***** TEXTE DE L'EXERCICE *****

Il se réjouit du succès de Monet à la 6e Exposition Internationale (chez Petit) :
«Je n'en doutais pas d'ailleurs et les amateurs qui sont tous des moutons de Panurge finiront tous par admirer vos oeuvres après les avoir tant conspuées. S'il faut si longtemps pour faire accepter les meilleures oeuvres d'art, c'est surtout la faute des marchands qui sont ou ânes ou méchants et la plupart du temps les deux à la fois. Ils ont malheureusement une grande influence auprès du public surtout quand ils sont riches et on les croit connaisseurs parce qu'ils ont gagné de l'argent. C'est bien le contraire, car tous ces gens-là ont gagné leur fortune en vendant des tableaux ou faux ou mauvais. J'ai suivi le chemin opposé ; je n'ai pas voulu participer à ces infâmies. J'ai cru que mon devoir était d'instruire les amateurs et d'aider les artistes et je suis devenu la bête noire des marchands». Ils lui ont fait une guerre terrible, comme Petit ou Boussod: «Maintenant que j'ai préparé le terrain, il arrive pour récolter».

*****

■ TRAVAIL À FAIRE: Restituez le texte sur le succès de Monet à l'exposition dans son intégralité, sans en modifier un seul mot ni un seul signe.

***** ENTRÉES PRÉSENTÉES *****

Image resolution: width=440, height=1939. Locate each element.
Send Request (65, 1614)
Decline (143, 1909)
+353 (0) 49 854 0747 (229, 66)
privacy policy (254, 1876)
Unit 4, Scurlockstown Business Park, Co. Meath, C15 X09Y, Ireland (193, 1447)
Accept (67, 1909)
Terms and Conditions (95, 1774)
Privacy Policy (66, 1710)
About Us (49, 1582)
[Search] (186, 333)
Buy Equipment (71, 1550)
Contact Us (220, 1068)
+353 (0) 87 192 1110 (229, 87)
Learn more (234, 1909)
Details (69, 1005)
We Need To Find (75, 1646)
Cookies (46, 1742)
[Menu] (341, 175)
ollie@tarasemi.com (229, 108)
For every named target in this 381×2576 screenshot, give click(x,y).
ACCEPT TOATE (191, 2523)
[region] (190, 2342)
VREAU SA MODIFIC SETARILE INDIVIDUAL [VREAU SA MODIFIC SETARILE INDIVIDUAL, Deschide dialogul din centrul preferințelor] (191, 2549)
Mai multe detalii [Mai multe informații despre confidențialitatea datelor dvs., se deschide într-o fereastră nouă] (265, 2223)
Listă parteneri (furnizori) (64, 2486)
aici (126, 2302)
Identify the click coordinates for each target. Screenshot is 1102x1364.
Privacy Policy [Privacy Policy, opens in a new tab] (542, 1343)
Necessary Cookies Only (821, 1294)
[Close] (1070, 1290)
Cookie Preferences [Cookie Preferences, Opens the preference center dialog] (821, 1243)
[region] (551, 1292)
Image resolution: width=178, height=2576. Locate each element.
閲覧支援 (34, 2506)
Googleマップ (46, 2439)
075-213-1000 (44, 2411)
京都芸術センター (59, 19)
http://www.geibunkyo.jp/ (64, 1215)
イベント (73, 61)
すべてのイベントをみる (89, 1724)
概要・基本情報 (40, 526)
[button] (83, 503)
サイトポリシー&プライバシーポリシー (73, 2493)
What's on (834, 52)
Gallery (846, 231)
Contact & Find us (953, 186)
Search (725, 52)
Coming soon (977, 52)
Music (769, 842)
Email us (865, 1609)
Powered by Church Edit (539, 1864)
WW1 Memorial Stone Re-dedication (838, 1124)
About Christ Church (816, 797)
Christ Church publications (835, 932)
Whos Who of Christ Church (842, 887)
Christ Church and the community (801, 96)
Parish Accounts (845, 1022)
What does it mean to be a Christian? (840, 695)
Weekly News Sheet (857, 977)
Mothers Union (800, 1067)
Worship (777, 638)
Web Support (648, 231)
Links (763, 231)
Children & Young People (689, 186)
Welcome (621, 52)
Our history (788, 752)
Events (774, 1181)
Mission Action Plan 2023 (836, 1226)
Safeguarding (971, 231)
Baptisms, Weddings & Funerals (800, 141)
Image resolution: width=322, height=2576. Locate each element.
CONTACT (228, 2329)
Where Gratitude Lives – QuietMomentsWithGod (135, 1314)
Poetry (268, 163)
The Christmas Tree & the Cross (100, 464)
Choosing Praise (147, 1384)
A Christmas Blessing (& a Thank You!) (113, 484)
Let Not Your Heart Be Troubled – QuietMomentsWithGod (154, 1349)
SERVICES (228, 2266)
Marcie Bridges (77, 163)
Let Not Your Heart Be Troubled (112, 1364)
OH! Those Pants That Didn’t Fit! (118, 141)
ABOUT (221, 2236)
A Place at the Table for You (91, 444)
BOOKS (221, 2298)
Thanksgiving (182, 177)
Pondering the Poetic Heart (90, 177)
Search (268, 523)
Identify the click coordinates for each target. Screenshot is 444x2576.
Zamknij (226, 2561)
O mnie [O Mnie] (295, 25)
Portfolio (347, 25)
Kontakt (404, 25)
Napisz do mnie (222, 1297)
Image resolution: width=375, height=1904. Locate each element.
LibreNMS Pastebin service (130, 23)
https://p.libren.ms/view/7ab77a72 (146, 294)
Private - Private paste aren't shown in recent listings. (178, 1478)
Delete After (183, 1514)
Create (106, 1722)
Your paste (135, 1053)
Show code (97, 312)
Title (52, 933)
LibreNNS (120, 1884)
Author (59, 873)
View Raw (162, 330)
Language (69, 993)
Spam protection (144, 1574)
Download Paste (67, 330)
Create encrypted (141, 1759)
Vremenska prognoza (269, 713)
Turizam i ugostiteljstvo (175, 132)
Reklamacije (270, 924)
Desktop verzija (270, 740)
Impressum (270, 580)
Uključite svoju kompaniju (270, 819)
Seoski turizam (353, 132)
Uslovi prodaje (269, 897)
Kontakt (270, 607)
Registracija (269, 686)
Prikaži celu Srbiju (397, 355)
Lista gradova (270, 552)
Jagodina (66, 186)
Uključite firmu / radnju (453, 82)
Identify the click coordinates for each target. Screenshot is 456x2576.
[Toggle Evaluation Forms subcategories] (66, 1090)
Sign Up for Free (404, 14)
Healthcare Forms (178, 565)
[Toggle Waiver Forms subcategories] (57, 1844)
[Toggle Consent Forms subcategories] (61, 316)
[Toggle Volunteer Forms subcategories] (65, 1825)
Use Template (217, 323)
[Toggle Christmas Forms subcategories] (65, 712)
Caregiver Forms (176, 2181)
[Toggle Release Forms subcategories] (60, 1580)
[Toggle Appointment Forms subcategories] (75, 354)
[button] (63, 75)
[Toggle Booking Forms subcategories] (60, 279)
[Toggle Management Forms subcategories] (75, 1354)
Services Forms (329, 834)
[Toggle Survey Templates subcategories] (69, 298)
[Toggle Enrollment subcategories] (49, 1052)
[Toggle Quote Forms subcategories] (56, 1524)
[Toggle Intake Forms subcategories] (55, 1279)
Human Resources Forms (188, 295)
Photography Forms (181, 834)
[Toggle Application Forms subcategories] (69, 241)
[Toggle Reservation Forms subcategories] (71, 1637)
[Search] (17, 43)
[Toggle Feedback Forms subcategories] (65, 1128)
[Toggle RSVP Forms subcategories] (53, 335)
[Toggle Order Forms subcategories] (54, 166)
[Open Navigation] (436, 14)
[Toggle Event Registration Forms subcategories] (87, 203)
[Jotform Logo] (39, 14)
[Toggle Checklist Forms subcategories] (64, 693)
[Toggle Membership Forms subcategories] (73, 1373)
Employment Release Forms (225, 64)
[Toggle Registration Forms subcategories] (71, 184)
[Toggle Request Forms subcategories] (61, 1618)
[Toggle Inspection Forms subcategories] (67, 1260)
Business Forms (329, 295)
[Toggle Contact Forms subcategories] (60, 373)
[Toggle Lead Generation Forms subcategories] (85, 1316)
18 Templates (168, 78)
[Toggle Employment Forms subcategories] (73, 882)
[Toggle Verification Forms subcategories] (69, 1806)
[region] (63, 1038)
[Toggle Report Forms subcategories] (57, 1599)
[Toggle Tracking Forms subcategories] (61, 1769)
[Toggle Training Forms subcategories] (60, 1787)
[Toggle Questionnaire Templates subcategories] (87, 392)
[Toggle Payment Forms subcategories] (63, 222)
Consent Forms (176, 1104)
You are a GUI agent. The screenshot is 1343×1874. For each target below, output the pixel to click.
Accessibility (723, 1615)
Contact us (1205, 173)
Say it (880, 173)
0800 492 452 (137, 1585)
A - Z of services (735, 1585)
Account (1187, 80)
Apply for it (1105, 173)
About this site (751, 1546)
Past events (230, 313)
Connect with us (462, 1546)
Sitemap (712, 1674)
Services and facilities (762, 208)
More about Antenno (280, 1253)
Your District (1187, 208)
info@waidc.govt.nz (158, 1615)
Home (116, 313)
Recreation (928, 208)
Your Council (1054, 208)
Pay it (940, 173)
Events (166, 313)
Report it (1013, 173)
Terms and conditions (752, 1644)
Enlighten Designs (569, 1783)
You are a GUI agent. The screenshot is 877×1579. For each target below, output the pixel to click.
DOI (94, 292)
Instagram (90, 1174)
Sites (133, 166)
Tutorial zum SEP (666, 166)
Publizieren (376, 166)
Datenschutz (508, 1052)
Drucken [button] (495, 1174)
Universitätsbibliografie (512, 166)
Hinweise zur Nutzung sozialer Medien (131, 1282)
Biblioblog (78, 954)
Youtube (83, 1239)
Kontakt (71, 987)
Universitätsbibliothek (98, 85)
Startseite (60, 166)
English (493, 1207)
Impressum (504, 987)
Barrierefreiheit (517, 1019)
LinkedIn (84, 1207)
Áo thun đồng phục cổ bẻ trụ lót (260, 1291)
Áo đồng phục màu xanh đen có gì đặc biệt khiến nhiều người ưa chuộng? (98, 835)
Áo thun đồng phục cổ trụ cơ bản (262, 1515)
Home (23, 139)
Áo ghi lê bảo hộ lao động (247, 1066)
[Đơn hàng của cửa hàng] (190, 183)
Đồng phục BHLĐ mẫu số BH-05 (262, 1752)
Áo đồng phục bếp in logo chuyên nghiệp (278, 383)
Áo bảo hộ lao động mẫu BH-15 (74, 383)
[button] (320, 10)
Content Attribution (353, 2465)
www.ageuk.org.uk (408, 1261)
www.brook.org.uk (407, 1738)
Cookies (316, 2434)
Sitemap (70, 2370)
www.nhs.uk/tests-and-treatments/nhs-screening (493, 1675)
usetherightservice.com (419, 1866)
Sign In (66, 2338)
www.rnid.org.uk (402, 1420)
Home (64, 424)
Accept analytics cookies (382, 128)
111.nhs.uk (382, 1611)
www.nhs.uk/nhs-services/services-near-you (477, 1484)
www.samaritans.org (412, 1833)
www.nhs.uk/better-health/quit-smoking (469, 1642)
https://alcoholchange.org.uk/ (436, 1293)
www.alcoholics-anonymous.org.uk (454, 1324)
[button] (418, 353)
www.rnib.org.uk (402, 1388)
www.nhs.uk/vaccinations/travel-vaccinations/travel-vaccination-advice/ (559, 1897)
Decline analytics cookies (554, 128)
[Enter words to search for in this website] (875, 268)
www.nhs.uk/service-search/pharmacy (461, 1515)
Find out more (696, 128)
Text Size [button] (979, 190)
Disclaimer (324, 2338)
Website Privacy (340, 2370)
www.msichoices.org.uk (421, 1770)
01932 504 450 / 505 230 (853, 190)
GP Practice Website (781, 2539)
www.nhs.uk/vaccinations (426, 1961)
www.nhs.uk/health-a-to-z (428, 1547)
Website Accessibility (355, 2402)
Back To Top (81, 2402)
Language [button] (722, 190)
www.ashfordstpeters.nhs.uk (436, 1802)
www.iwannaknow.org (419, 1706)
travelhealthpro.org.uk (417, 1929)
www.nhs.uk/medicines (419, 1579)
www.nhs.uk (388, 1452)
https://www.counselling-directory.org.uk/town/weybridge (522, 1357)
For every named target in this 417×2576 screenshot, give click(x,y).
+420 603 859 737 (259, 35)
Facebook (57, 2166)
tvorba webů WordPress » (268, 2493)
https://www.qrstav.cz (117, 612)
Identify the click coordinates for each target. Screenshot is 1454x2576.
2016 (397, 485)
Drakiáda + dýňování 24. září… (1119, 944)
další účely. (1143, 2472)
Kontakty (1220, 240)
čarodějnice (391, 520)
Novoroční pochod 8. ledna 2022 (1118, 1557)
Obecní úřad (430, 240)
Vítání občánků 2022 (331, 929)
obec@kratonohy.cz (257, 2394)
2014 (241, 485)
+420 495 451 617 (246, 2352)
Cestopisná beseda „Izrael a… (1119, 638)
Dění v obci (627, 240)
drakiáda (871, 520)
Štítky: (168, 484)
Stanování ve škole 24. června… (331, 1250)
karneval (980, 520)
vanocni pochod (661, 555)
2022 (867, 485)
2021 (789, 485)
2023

*****

■ ESPACE RÉPONSE:
Il se réjouit du succès de Monet à la 6e Exposition Internationale (chez Petit) :
«Je n'en doutais pas d'ailleurs et les amateurs qui sont tous des moutons de Panurge finiront tous par admirer vos oeuvres après les avoir tant conspuées. S'il faut si longtemps pour faire accepter les meilleures oeuvres d'art, c'est surtout la faute des marchands qui sont ou ânes ou méchants et la plupart du temps les deux à la fois. Ils ont malheureusement une grande influence auprès du public surtout quand ils sont riches et on les croit connaisseurs parce qu'ils ont gagné de l'argent. C'est bien le contraire, car tous ces gens-là ont gagné leur fortune en vendant des tableaux ou faux ou mauvais. J'ai suivi le chemin opposé ; je n'ai pas voulu participer à ces infâmies. J'ai cru que mon devoir était d'instruire les amateurs et d'aider les artistes et je suis devenu la bête noire des marchands». Ils lui ont fait une guerre terrible, comme Petit ou Boussod: «Maintenant que j'ai préparé le terrain, il arrive pour récolter».